La crisis que golpeó a finales de
los años setenta del siglo pasado al Estado en sus diferentes facetas, también
incluyó fuertes cuestionamientos a la forma tradicional de organización y
gestión del aparato estatal. Dicho modelo, denominado jerárquico-burocrático,
se caracterizaba entre otras cosas por unidades organizativas complejas,
estructuradas piramidalmente, e integrada por funcionarios de carrera que
contaban con un importante número de garantías legales que los protegían del
abuso de poder de los representantes políticos electos democráticamente.

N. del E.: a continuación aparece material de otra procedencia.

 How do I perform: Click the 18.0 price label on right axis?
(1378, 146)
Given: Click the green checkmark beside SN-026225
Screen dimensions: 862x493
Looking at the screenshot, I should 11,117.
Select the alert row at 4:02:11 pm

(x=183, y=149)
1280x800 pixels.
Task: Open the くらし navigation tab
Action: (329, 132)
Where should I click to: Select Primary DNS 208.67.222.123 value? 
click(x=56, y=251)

Básicamente, la alternativa cuasi
hegemónica a este modelo se denominó Nueva Gestión Pública, y muy
esquemáticamente consistió en un intento por trasladar ciertos mecanismos de
gestión del sector privado al ámbito público, a partir del supuesto de que las
instituciones públicas y sus funcionarios debían funcionar con la misma lógica
de una empresa privada. Sin embargo, no todos los países reaccionaron de la
misma forma a esta corriente reformista, al punto de que algunos autores
identificaron un segundo modelo alternativo, al que denominaron
Neoweberianismo. Algunos países como Alemania o algunos nórdicos, preservaron
los principios fundamentales del modelo anterior, pero también modernizaron
algunas de las estructuras y procedimientos para por ejemplo, acercarse de
mejor manera a las preferencias de la ciudadanía.

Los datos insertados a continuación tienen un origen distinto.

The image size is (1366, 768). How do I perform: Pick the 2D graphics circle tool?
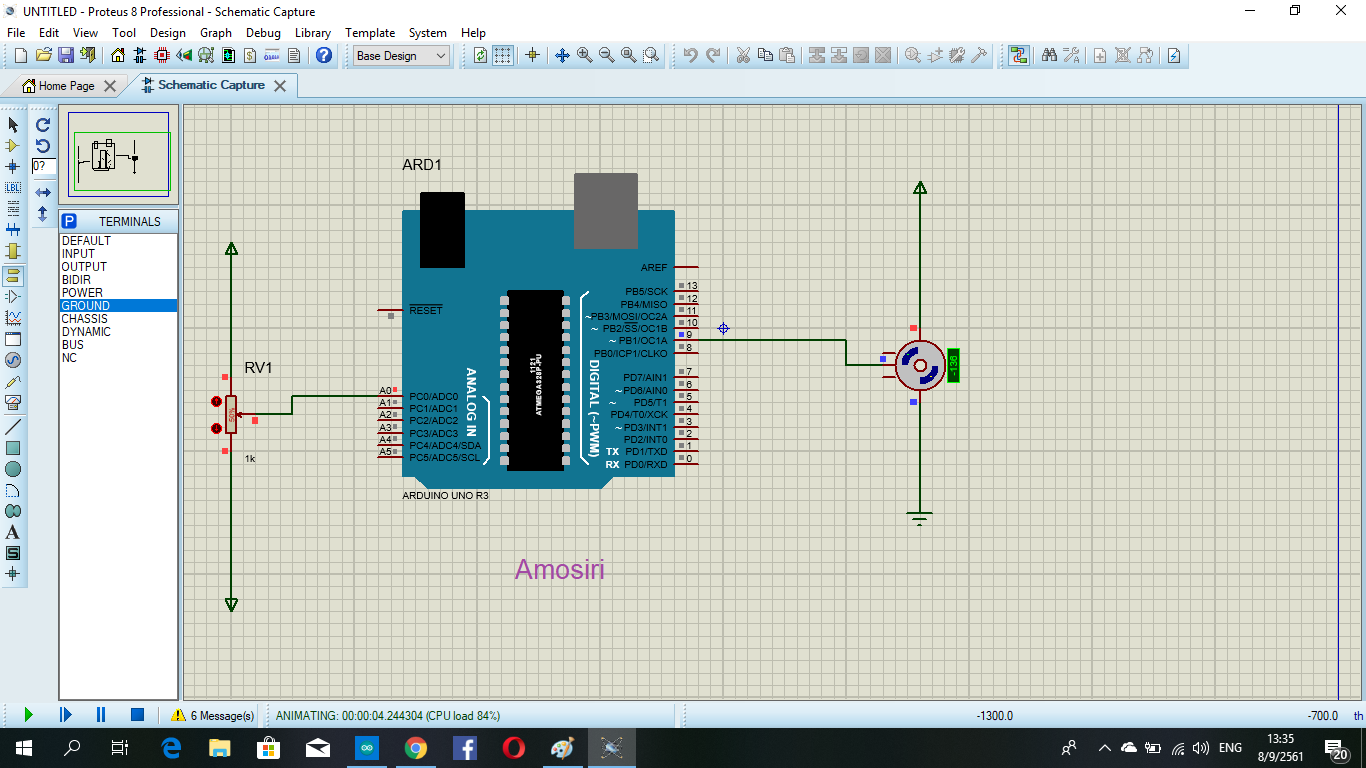(13, 469)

Dentro de los debates vinculados a
las diferentes estrategias de organizar y gestionar la administración pública,
se encuentra la cuestión del vínculo entre diferentes instrumentos de gestión y
los modelos recién mencionados. ¿Cualquier instrumento puede aportar tanto al
buen funcionamiento de una estructura administrativa orientada por los
principios de la Nueva Gestión Pública como a otra basada en el
neoweberianismo? De alguna manera, posicionarse entre quienes responderían
afirmativamente a la pregunta anterior, implica considerar que la adopción de
uno u otro modelo es una opción eminentemente técnica, con poco de política o
ideología: será una cuestión de eficiencia. Personalmente creo que no todos los
instrumentos de gestión pueden colaborar con los objetivos de cualquier
paradigma, y que en la búsqueda por ajustar ciertos instrumentos a los
principios de otro paradigma, los mismos perderán buena parte de sus virtudes.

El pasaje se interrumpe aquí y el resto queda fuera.